* Task to complete:
Reproduce every line of the data below with no changes.

* Records:
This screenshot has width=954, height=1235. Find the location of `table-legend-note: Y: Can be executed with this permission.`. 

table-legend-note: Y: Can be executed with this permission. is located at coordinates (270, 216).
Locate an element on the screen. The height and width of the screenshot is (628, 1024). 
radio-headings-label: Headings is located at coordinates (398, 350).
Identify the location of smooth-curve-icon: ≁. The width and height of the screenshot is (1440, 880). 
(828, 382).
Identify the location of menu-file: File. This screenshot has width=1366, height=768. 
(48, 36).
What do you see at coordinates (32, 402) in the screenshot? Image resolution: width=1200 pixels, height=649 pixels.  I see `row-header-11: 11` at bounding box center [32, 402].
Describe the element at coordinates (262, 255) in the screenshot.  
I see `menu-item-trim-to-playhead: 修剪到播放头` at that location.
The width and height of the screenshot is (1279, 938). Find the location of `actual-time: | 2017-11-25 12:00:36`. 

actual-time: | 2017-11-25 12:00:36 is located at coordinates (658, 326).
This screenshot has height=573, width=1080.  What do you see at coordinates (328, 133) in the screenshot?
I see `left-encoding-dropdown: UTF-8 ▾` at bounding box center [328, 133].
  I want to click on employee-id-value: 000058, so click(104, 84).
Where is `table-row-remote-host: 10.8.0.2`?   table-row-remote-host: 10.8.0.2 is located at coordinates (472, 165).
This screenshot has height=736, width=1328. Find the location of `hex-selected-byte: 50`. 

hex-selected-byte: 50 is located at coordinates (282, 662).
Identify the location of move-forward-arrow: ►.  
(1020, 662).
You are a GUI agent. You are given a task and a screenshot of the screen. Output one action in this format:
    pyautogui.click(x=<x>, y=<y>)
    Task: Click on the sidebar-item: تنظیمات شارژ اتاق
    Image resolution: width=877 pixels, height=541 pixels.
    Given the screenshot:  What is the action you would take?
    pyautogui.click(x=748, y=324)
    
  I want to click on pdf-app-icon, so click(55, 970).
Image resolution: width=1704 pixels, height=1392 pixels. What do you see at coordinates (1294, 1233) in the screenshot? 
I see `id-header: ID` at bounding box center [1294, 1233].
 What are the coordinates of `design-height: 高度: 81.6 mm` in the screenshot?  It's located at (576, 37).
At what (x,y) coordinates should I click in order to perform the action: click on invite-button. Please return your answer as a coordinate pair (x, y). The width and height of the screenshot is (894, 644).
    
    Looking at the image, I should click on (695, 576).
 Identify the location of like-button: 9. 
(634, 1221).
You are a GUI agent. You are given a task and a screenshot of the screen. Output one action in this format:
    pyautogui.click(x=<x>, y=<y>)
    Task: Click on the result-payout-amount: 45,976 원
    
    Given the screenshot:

* Response to the exercise:
This screenshot has width=954, height=1235. Find the location of `table-legend-note: Y: Can be executed with this permission.`. 

table-legend-note: Y: Can be executed with this permission. is located at coordinates (270, 216).
Locate an element on the screen. The height and width of the screenshot is (628, 1024). 
radio-headings-label: Headings is located at coordinates (398, 350).
Identify the location of smooth-curve-icon: ≁. The width and height of the screenshot is (1440, 880). 
(828, 382).
Identify the location of menu-file: File. This screenshot has width=1366, height=768. 
(48, 36).
What do you see at coordinates (32, 402) in the screenshot? Image resolution: width=1200 pixels, height=649 pixels.  I see `row-header-11: 11` at bounding box center [32, 402].
Describe the element at coordinates (262, 255) in the screenshot.  
I see `menu-item-trim-to-playhead: 修剪到播放头` at that location.
The width and height of the screenshot is (1279, 938). Find the location of `actual-time: | 2017-11-25 12:00:36`. 

actual-time: | 2017-11-25 12:00:36 is located at coordinates (658, 326).
This screenshot has height=573, width=1080.  What do you see at coordinates (328, 133) in the screenshot?
I see `left-encoding-dropdown: UTF-8 ▾` at bounding box center [328, 133].
  I want to click on employee-id-value: 000058, so click(104, 84).
Where is `table-row-remote-host: 10.8.0.2`?   table-row-remote-host: 10.8.0.2 is located at coordinates (472, 165).
This screenshot has height=736, width=1328. Find the location of `hex-selected-byte: 50`. 

hex-selected-byte: 50 is located at coordinates (282, 662).
Identify the location of move-forward-arrow: ►.  
(1020, 662).
You are a GUI agent. You are given a task and a screenshot of the screen. Output one action in this format:
    pyautogui.click(x=<x>, y=<y>)
    Task: Click on the sidebar-item: تنظیمات شارژ اتاق
    Image resolution: width=877 pixels, height=541 pixels.
    Given the screenshot:  What is the action you would take?
    pyautogui.click(x=748, y=324)
    
  I want to click on pdf-app-icon, so click(55, 970).
Image resolution: width=1704 pixels, height=1392 pixels. What do you see at coordinates (1294, 1233) in the screenshot? 
I see `id-header: ID` at bounding box center [1294, 1233].
 What are the coordinates of `design-height: 高度: 81.6 mm` in the screenshot?  It's located at (576, 37).
At what (x,y) coordinates should I click in order to perform the action: click on invite-button. Please return your answer as a coordinate pair (x, y). The width and height of the screenshot is (894, 644).
    
    Looking at the image, I should click on (695, 576).
 Identify the location of like-button: 9. 
(634, 1221).
You are a GUI agent. You are given a task and a screenshot of the screen. Output one action in this format:
    pyautogui.click(x=<x>, y=<y>)
    Task: Click on the result-payout-amount: 45,976 원
    
    Given the screenshot:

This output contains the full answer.